Olha, pessoal, a gente acompanha as manchetes e percebe uma realidade que não dá mais para esconder: existe o Brasil da propaganda e existe o Brasil de verdade. O Brasil de verdade é o do boleto vencido, da conta atrasada e do nome negativado.
Enquanto o governo comemora recorde de arrecadação, o povo brasileiro afunda em dívidas. Nunca se arrecadou tanto em impostos neste país. E, ainda assim, nunca se viu tanta gente endividada. Isso não é coincidência. Isso é consequência de um modelo que aperta quem trabalha e protege quem está no poder.
A esquerda fala em “justiça social”, mas o que o brasileiro está vivendo é a justiça do oficial batendo na porta. Hoje, quase 82 milhões de brasileiros estão com o nome sujo. É praticamente metade da população adulta. Gente que trabalha, que se esforça, mas que não consegue fechar o mês no azul.
Chamam isso de economia forte. Mas que força é essa que derruba o povo?
O DNA da dívida: como chegamos até aqui
Não precisa ser especialista para entender. Basta ter memória.
O começo do problema
Lá atrás, nos governos do PT, especialmente na era Dilma, foi implantado um modelo baseado em gastar o que não tinha, maquiar contas públicas e estimular um consumo artificial. Criaram uma falsa sensação de prosperidade que hoje cobra a conta com juros altos e famílias endividadas.
O momento de recuperação
Mesmo enfrentando pandemia e crises internacionais, o Brasil começou a reagir nos últimos anos. Houve redução do desemprego e sinais de retomada. O país dava passos, ainda que lentos, para sair do buraco.
A volta da velha receita
Com o retorno de Lula, o que vemos é a repetição de políticas que já fracassaram. Mais gastos, mais impostos e menos responsabilidade com o dinheiro público. O resultado é direto: o volume de dívidas cresce e o brasileiro volta a perder o fôlego.

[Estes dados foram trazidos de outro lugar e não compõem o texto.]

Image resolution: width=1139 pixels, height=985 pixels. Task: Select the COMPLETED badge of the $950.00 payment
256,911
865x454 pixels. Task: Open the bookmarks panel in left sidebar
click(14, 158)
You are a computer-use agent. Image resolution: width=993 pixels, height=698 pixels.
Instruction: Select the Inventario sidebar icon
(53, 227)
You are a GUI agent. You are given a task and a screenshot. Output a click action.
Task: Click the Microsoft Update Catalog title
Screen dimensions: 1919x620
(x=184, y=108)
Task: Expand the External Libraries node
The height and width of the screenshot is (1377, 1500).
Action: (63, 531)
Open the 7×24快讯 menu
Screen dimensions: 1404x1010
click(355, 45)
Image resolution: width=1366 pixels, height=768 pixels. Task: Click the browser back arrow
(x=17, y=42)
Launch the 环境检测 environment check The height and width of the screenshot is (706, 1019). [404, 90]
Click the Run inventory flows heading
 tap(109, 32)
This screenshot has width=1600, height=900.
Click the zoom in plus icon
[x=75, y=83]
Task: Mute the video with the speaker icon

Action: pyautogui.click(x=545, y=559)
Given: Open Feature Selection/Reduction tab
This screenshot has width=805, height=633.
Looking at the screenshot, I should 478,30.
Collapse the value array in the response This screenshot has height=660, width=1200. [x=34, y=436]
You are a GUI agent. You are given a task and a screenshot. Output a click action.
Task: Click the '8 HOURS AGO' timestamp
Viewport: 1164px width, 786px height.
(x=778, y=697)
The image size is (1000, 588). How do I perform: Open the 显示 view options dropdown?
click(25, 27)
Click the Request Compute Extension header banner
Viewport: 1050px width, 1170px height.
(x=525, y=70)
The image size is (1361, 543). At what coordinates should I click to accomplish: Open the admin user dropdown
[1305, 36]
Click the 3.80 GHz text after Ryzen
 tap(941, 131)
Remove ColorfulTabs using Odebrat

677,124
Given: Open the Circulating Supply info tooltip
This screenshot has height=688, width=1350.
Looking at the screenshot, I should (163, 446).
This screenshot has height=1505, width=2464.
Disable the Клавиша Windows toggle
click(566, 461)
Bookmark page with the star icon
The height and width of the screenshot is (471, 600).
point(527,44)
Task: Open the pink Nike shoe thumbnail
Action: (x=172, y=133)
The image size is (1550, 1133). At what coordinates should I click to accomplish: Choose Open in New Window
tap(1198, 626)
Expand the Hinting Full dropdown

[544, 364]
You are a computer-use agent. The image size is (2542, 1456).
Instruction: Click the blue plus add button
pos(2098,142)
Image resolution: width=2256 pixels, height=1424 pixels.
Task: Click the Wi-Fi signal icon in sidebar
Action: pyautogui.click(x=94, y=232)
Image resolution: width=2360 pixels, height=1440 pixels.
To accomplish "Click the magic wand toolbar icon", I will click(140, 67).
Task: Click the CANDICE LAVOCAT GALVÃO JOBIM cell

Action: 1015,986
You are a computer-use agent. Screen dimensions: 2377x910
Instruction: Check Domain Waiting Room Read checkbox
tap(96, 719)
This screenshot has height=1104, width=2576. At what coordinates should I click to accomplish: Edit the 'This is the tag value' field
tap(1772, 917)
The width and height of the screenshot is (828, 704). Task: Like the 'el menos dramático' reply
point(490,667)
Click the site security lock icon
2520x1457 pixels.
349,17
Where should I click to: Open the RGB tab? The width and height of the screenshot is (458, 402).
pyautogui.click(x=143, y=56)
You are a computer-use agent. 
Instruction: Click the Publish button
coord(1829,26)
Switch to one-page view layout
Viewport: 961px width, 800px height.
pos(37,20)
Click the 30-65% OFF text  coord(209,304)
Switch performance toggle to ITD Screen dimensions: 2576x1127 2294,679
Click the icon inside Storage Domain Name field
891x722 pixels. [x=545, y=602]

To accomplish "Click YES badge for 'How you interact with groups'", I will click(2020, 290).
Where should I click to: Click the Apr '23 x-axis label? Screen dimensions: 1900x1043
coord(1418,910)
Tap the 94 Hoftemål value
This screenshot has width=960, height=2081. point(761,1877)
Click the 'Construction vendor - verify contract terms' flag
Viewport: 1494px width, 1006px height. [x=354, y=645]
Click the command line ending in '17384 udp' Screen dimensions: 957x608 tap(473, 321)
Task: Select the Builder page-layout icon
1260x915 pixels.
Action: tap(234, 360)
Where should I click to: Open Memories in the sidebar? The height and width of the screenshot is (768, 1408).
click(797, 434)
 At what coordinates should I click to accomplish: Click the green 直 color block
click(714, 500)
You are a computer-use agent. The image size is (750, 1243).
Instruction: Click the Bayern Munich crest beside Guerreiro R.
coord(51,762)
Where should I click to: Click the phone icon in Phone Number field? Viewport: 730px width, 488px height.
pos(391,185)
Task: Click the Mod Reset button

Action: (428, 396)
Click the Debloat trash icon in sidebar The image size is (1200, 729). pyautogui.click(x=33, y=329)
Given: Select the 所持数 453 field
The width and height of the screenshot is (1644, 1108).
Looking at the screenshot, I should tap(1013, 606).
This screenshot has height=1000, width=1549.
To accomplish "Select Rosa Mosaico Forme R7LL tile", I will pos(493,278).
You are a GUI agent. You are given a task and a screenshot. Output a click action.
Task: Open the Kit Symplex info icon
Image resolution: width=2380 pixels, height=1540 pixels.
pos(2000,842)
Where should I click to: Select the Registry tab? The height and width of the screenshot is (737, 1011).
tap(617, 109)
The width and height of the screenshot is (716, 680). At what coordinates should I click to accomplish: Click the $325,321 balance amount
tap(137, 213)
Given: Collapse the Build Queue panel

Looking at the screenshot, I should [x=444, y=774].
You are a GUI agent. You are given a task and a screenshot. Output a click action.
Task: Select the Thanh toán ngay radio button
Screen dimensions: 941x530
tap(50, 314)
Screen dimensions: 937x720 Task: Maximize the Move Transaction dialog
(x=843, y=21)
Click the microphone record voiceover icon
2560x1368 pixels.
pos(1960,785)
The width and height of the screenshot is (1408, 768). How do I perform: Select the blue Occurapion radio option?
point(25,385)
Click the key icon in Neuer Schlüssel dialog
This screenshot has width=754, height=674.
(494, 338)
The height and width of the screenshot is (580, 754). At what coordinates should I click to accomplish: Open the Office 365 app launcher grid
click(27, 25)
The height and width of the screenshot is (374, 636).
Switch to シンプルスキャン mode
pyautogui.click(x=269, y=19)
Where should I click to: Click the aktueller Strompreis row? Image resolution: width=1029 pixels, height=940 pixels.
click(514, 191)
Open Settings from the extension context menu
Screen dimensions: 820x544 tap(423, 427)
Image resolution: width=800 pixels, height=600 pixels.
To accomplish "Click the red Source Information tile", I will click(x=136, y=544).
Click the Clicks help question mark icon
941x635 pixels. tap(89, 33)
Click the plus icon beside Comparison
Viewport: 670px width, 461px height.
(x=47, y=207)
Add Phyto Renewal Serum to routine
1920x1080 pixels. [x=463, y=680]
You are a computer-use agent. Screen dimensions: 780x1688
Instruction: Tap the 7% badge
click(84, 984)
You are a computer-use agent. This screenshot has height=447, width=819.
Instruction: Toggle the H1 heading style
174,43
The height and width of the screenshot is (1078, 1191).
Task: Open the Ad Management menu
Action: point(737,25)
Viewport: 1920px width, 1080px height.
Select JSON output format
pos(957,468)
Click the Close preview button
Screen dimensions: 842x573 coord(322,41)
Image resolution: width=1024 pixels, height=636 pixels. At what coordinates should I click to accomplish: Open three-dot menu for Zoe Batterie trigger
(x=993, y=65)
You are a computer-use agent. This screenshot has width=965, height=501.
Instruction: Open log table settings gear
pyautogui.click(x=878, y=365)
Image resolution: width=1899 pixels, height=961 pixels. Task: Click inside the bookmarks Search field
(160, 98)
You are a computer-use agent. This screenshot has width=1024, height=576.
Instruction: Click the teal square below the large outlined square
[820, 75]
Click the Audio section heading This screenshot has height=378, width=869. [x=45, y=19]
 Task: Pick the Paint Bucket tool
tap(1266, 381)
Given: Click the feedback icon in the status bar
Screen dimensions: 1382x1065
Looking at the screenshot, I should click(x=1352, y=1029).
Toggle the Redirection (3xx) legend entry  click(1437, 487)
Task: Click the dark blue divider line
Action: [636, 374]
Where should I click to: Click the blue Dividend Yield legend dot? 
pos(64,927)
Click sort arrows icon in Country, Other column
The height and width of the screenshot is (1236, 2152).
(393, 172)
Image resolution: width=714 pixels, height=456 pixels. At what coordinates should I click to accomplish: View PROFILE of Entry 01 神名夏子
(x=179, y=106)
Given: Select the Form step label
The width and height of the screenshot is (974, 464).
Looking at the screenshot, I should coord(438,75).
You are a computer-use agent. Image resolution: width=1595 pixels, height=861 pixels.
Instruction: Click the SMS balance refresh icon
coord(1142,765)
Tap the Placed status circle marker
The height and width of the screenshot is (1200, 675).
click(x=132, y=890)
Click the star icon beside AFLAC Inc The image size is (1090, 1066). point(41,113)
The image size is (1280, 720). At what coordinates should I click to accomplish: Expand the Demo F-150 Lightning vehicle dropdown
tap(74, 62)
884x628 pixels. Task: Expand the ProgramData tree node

Hoje, muitos dos inadimplentes já carregam dívidas de anos. E, ao invés de aliviar, o governo pesa ainda mais a mão, aumentando a carga sobre quem produz.
O brasileiro não aguenta mais
O povo pode até não dominar termos técnicos da economia, mas entende perfeitamente o que está acontecendo no bolso. Basta ir ao mercado, pagar a conta de luz ou tentar comprar o básico.
A promessa da picanha virou frustração. O carrinho do supermercado encolheu. E a renda não acompanha.
A pergunta que fica é simples: se o governo arrecada cada vez mais, por que o brasileiro vive cada vez pior?
A resposta está na forma como esse dinheiro é usado. O Estado cresce, gasta mais, cria estruturas caras e ineficientes, enquanto o trabalhador é quem paga a conta.
O Brasil do calote
O Brasil não quebrou por falta de riqueza. O Brasil está sendo sufocado por um modelo que pune quem trabalha e recompensa o desperdício.
Enquanto se fala em projetos luxuosos e aumento de gastos em Brasília, milhões de brasileiros estão negociando dívidas, tentando limpar o nome e sobreviver.
Esse é o verdadeiro retrato do país hoje.
Chegou a hora de encarar a realidade. O Brasil precisa de responsabilidade, de respeito com o dinheiro público e, principalmente, de compromisso com quem produz.
Menos discurso e mais resultado.
Menos impostos e mais dignidade.
Porque o povo brasileiro não aguenta mais pagar essa conta sozinho.